The first wave of AI adoption has made businesses more productive, but also increasingly alike. Most organisations have concentrated on similar use cases, from summarising meetings and accelerating coding to automating admin tasks and streamlining workflows. The results have been compelling enough that 92% of companies plan to increase AI investment over the next three years.
Yet despite widespread adoption, just 1% describe themselves as mature in AI deployment, and more than half of business and IT leaders report that fewer than 50% of their AI projects have delivered measurable improvements. AI may be widely available, but relatively few businesses have embedded it deeply enough to reshape how they work.
One reason is that most AI initiatives have focused on improving existing processes rather than reimagining them. Organisations are layering AI onto established workflows to increase efficiency, automate routine tasks and reduce manual effort. These projects are often relatively straightforward to implement, produce measurable productivity gains and create quick wins. The challenge is that competitors can do exactly the same thing.
Productivity improvements are valuable, but they rarely create distinction on their own. The bigger opportunity lies in using AI to rethink how work gets done and design entirely new ways of operating.
Where AI provides real value
The companies seeing the most value from AI are nearly three times more likely than others to have fundamentally redesigned workflows, while leading companies allocate more than 80% of AI investment towards reshaping functions and creating new offerings rather than incremental productivity projects.
These organisations view AI as more than another technology layer. They are using it to change how decisions are made, how services are delivered and how value is created. That can mean moving beyond faster ticket responses towards proactive issue resolution, replacing periodic reviews with real-time decision making, or building products and services with intelligence at their core rather than layering it on afterwards.
In practice, organisations can begin by identifying where decisions are still made manually, where employees spend significant time processing information, and where services rely on reacting to events rather than anticipating them.
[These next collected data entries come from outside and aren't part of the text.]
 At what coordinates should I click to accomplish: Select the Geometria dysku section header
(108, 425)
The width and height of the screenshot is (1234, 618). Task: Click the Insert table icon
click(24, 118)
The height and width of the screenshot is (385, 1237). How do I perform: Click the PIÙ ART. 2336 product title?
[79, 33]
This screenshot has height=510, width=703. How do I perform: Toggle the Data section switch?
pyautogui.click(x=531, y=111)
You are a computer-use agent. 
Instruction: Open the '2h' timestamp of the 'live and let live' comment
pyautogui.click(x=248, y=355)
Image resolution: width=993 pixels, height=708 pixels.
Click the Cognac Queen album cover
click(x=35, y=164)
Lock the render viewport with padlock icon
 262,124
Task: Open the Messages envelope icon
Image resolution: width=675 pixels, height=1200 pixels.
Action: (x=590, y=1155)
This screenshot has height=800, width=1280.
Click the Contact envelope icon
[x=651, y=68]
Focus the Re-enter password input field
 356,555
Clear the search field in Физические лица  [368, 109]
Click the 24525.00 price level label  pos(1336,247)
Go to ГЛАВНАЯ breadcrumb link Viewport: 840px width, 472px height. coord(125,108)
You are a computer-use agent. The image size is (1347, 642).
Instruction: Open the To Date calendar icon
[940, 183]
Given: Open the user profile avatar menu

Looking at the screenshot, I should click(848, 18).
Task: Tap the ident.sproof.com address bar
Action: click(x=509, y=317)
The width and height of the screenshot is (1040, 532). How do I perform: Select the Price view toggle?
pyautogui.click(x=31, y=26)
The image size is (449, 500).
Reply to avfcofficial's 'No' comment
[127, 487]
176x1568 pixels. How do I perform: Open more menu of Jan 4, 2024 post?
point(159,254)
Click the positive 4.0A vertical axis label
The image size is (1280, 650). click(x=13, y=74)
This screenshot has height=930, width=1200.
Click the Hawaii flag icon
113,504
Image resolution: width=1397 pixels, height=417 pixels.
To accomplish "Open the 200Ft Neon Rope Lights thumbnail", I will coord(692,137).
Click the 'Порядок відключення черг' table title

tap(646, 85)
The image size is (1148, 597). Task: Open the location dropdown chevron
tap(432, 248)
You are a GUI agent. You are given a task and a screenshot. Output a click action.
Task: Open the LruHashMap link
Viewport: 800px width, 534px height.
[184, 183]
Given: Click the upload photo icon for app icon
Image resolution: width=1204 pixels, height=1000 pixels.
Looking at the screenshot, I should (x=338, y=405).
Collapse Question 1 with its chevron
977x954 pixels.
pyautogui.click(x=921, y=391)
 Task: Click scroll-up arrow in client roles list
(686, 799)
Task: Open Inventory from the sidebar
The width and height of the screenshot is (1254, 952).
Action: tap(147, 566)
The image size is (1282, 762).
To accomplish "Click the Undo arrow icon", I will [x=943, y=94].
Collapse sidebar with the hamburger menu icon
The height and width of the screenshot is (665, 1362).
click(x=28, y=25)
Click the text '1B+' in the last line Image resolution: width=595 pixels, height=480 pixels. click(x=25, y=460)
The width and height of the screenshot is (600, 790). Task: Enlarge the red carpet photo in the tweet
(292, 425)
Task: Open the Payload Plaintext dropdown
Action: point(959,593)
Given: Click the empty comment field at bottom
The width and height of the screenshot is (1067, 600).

A manufacturer might use AI to predict equipment failures and automatically schedule maintenance before problems occur. Ecommerce businesses could use real-time data or AI agents to recommend products and adjust pricing to directly improve customer experiences. Financial services firms may program AI to handle routine analysis and monitoring, allowing employees to focus more on customer support, risk management and strategic decision-making.
This approach is harder than simply adding AI into current processes. It requires investment, organisational change and a willingness to challenge long-held assumptions, but it also offers a genuine opportunity to create advantages that are difficult for competitors to replicate.
The barriers to business redesign
Success will depend on more than access to AI models. Effectively redesigning a business around AI requires the right foundations, including the right data, processes and governance to translate intelligence into action. This means improving visibility across data sources, establishing clear ownership of critical business information and putting frameworks in place to monitor how AI systems are used and how decisions are made.
For many organisations, the biggest barrier to AI transformation is not the technology itself, but the quality of the data behind it. Data is often fragmented across systems, ownership is unclear and visibility across customer journeys and business processes remains limited. As a result, businesses can find themselves attempting to implement AI on top of disconnected information, creating faster processes but not necessarily better decisions. While general-purpose tools such as ChatGPT and Claude are becoming increasingly accessible, real differentiation comes from applying AI to the organisation enterprise data, customer knowledge and operational insight that competitors cannot easily reproduce.
This is why trust and governance must sit at the centre of AI transformation. Firms should start by identifying the data that powers their most important decisions, addressing gaps in quality and accessibility, and assigning clear accountability for how that data is managed. They also need processes to monitor AI outputs, test for accuracy and ensure decisions can be understood and challenged when necessary.
Without these foundations, AI can scale poor decision-making just as easily as good decision-making. Establishing trust therefore requires collaboration across business leaders, data teams, technology specialists and governance functions. With clear ownership and accountability across the organisation, companies are better positioned to move beyond productivity gains and use AI to support meaningful transformation.
The next phase of AI adoption
The companies that create lasting advantage will be those using AI to redesign parts of the business rather than simply accelerating existing processes. Closing the gap between adoption and transformation requires strong data foundations, effective governance and collaboration across business, technology and data teams.
Perhaps the most important question business leaders should be asking is not how quickly they can deploy AI, but what they want their organisation to look like in three years’ time. The answer to that question will determine whether AI becomes just a tool for optimisation, or a catalyst for transformation.